Trop tôt pour crier victoire
Cette piste s'appuie aussi sur des travaux menés sur des rats. En 2024, une étude a montré que la psilocybine facilitait les changements de comportement lorsque les règles associées à une récompense alimentaire changeaient.
Chez l'être humain, les preuves restent toutefois limitées. Pour cette nouvelle étude, il n'y avait ni placebo, ni groupe témoin. Difficile également de déterminer la part de ces améliorations attribuée à la psilocybine et celle liée aux quelque cinquante heures d'accompagnement thérapeutique dont ont bénéficié les patientes. L'échantillon de participantes (vingt-et-une personnes) est jugé, quant à lui, très restreint.

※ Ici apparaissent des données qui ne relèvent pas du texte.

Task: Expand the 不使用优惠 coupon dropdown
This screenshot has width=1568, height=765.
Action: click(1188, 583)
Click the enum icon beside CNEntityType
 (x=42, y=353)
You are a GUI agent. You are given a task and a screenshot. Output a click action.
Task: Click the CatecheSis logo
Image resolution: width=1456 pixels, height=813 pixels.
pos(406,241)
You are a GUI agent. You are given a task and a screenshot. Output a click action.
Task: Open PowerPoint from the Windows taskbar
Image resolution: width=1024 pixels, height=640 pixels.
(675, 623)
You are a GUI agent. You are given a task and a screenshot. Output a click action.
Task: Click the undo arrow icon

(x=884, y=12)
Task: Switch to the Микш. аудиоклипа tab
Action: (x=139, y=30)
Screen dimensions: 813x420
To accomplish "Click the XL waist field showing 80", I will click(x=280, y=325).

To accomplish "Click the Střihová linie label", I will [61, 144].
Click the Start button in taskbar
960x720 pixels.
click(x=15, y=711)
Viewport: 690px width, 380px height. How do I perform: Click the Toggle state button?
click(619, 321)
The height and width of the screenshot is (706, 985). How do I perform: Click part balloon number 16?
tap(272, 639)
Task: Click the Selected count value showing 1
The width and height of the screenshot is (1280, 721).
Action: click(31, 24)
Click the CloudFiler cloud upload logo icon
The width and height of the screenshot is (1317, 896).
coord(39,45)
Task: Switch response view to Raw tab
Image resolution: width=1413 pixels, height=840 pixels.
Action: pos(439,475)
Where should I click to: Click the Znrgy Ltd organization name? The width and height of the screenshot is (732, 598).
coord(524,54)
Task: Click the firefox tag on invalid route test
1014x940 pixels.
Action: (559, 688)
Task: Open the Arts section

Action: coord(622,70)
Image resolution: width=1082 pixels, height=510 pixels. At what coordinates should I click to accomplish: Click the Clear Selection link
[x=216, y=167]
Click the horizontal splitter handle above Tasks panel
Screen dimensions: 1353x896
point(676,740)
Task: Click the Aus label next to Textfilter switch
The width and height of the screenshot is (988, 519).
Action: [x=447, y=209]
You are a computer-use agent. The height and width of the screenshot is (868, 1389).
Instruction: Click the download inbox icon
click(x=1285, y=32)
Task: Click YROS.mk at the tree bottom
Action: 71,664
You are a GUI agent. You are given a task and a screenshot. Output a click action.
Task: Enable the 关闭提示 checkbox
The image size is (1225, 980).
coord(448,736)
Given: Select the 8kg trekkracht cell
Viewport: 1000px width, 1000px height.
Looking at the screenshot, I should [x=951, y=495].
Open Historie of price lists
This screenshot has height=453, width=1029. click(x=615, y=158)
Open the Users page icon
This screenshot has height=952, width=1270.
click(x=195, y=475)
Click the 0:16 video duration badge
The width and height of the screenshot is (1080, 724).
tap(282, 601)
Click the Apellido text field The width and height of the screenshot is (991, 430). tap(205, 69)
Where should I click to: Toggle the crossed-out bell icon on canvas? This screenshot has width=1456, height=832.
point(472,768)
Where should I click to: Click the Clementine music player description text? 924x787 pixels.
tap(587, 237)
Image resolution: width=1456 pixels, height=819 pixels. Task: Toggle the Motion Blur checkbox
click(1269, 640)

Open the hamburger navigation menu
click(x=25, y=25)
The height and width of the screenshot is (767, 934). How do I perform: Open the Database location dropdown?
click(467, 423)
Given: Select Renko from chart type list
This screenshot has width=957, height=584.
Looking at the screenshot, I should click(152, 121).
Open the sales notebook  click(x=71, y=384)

Une autre limite est pointée par les experts: l'indice de masse corporelle (IMC) des patientes a peu évolué au cours des six semaines de suivi. Si la reprise de poids n'était pas l'objectif principal de l'essai, elle reste essentielle pour vaincre la maladie.
Plusieurs mois après le traitement, une participante a tenté à deux reprises de se suicider. Le lien avec la psilocybine n'a pas été établi. «Même en prenant de la psilocybine, vous vous réveillez toujours dans un corps affaibli, avec d'énormes obstacles à surmonter», conclut Jennifer Danby. Une expérience psychédélique ne suffit donc pas à effacer la maladie.